The feminist movement in the late 1970s, led by NOW, briefly attempted a program to help older divorced and widowed women. Many widows were ineligible for Social Security benefits, few divorcees actually received any alimony, and after a career as a housewife, few had skills to enter the labor force. The program, however, encountered sharp criticism from young activists who gave priority to poor minority women rather than the middle class. By 1980, NOW downplayed the program as it focused almost exclusively on the Equal Rights Amendment (ERA). Phyllis Schlafly, the conservative leader, moved into the vacuum. She denounced the feminists for abandoning older middle-class widows and divorcees in need, and warned that ERA would equalize the laws for the benefit of men, stripping protections that older women urgently needed.

The main disappointment of the second wave feminist movement in the United States was the failure to ratify the federal Equal Rights Amendment. It states, "Equality of rights under the law shall not be denied or abridged by the United States or by any state on account of sex." The deadline for ratification of the Equal Rights Amendment expired in 1982.

Although the United States signed the Convention on the Elimination of All Forms of Discrimination against Women in 1980, it has never been ratified.

Many historians view the second wave feminist era in America as ending in the early 1980s with the Feminist Sex Wars, a split within the movement over issues such as sexuality and pornography. These disputes ushered in the era of third-wave feminism in the early 1990s.

==== Commercial sex work ====
In San Francisco in 1973, Call Off Your Tired Old Ethics (COYOTE) was formed to be the first American sex workers' rights organization. Started by Margo St. James, a self-proclaimed feminist and sex worker, COYOTE worked to give sex workers basic occupational rights and sexual self-determination. That same year, the National Organization for Women (NOW) drafted a resolution in support of COYOTE, calling for the decriminalization of prostitution. After this, COYOTE and NOW worked together to fight to pass the Equal Rights Amendment (ERA), which ultimately did not pass.

In 1978, the first feminist conference on the pornography industry was held in San Francisco. The next year, more than 5,000 women marched in Times Square against pornography, cementing the anti-pornography feminist movement. Anti-pornography feminists viewed porn as the graphic and sexually explicit way that men subordinated and dehumanized women. They blamed pornography for much of the rape, prostitution, and assault present in the United States. In 1983, an anti-porn ordinance, written and proposed by Catharine MacKinnon and Andrea Dworkin, was drafted in the Minneapolis City Council. Ultimately, the ordinance was defeated by a group of people who felt that the way anti-pornography feminists painted the effects of pornography was inherently sexist and made women, especially sex workers, seem as though they were incapable of giving consent.

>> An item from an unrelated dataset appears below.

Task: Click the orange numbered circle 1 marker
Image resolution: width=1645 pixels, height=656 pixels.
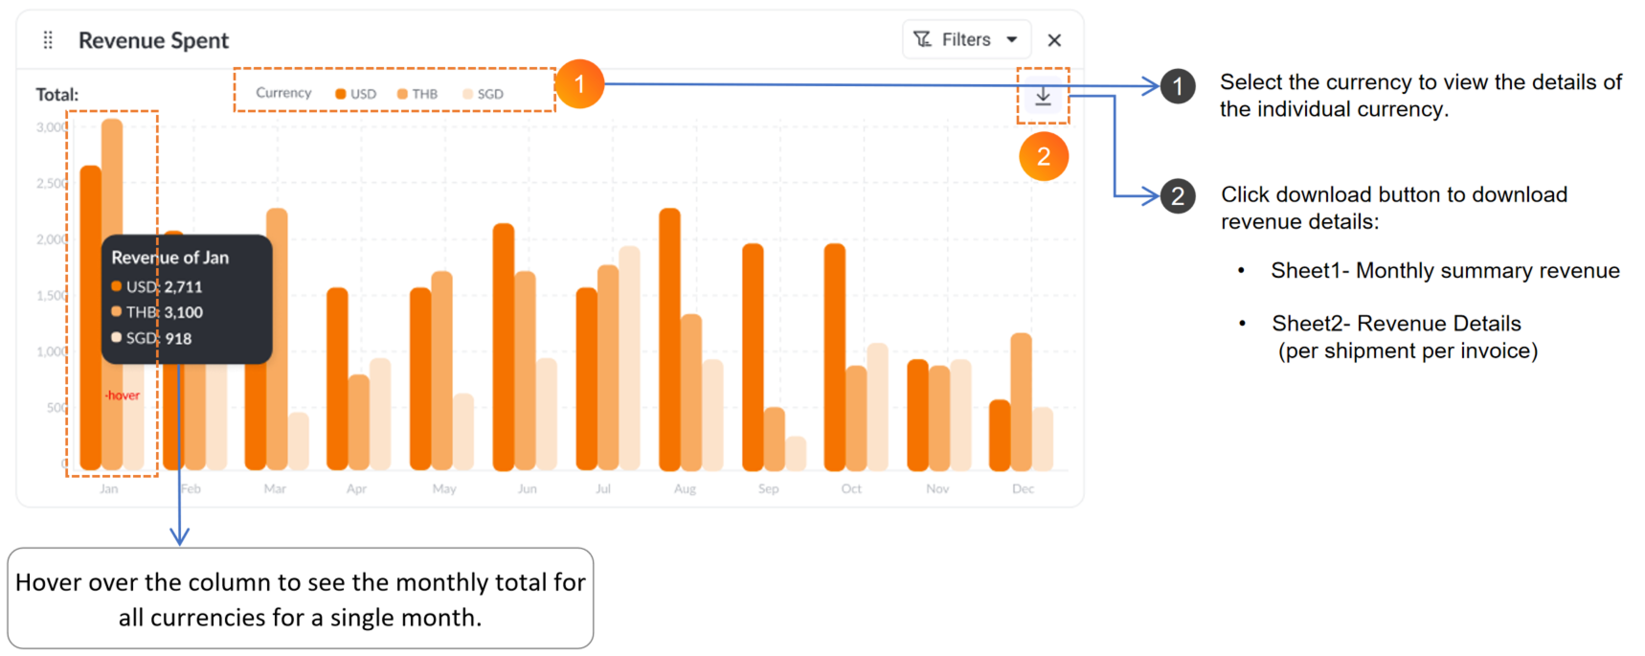Action: [579, 84]
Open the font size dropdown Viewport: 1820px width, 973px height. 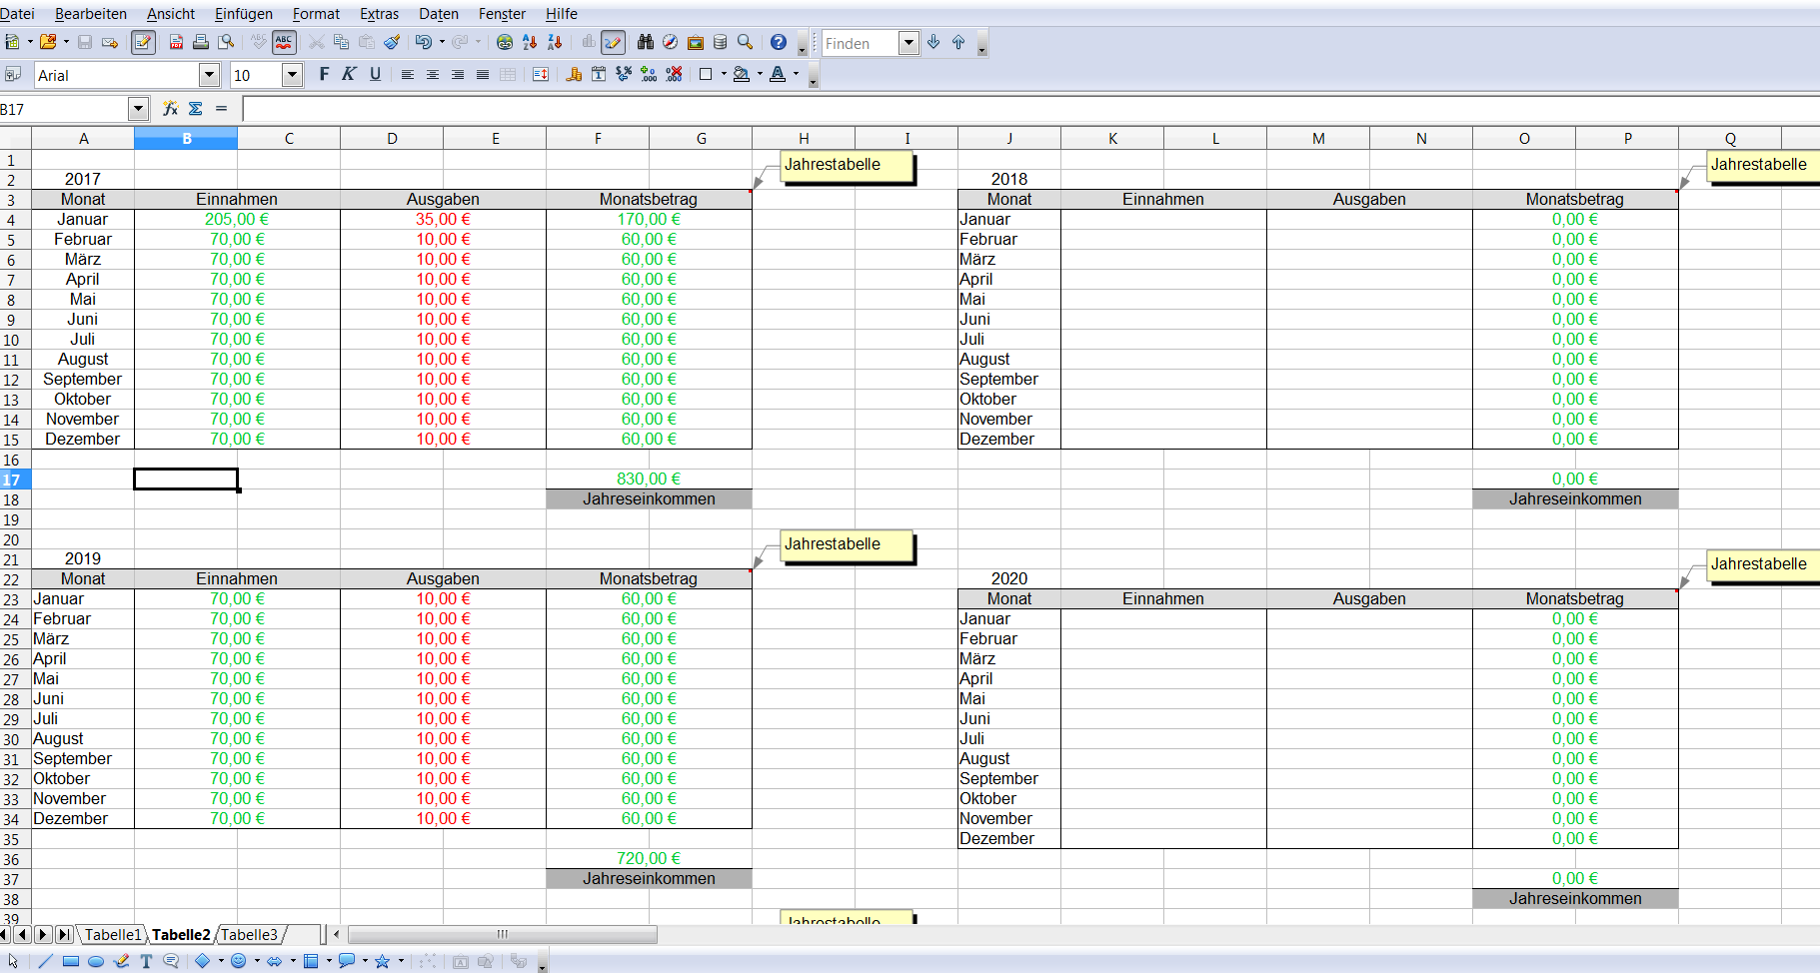click(292, 75)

The backlash from the anti-porn movement resulted in a faction of feminists who called themselves "fuck me feminists". These were women who empowered themselves by reclaiming the sexual objectification and exploitation that had always been used against them. While this seems like an inherently pro-sex work view to have, many "fuck me feminists" viewed sex workers as being victims or being oppressed; so, they were unable to truly choose what happened to their bodies.

By 1985, support for prostitution and sex workers in the United States, especially by the feminists movement, hit a major decline. This was, in part, because of the divided views on the subject held by members of the feminist movement. The dominant point of view, one held by the U.S. Prostitutes Collective and Women Hurt in Systems of Prostitution Engaged in Revolt (WHISPER), supported decriminalization as an interim measure, but ultimately believe in the abolition of prostitution.

===== Different feminist views on sex work =====
There are many different factions within the feminist movement, and each faction took its own stance on the issue of sex work.

Marxist feminists believe that prostitution is a result of capitalism, and therefore, sex workers are exploited by the ruling class, whether that is the pimp or the patriarchy. Marxist feminists believe that prostitutes symbolize the value of women in society, and how a woman's worth is measured in her social, sexual, and economic subordination. Marxist feminists fall into the abolition faction of feminists, and they view abolition of prostitution as an integral pillar to the eventual overthrowing of the patriarchy.

The domination theory feminists believe the root of oppression of women rests in sexuality, and sexuality is a thing to be stolen, sold, bought, bartered, or exchanged by men. Dominant theory feminists view prostitution not as an industry, but, rather, as a state in which all women find themselves. Because they view all sexual intercourse as violent and victimizing to women, dominant theory feminists believe in the abolition of sex work.

Liberal feminists tend to be split between the argument of whether all sex work is degrading to women, and the argument that sex work is work, and should be treated as such. Either way, liberal feminists believe in the legalization of sex work, as criminalization prohibits women's ability to control their own bodies.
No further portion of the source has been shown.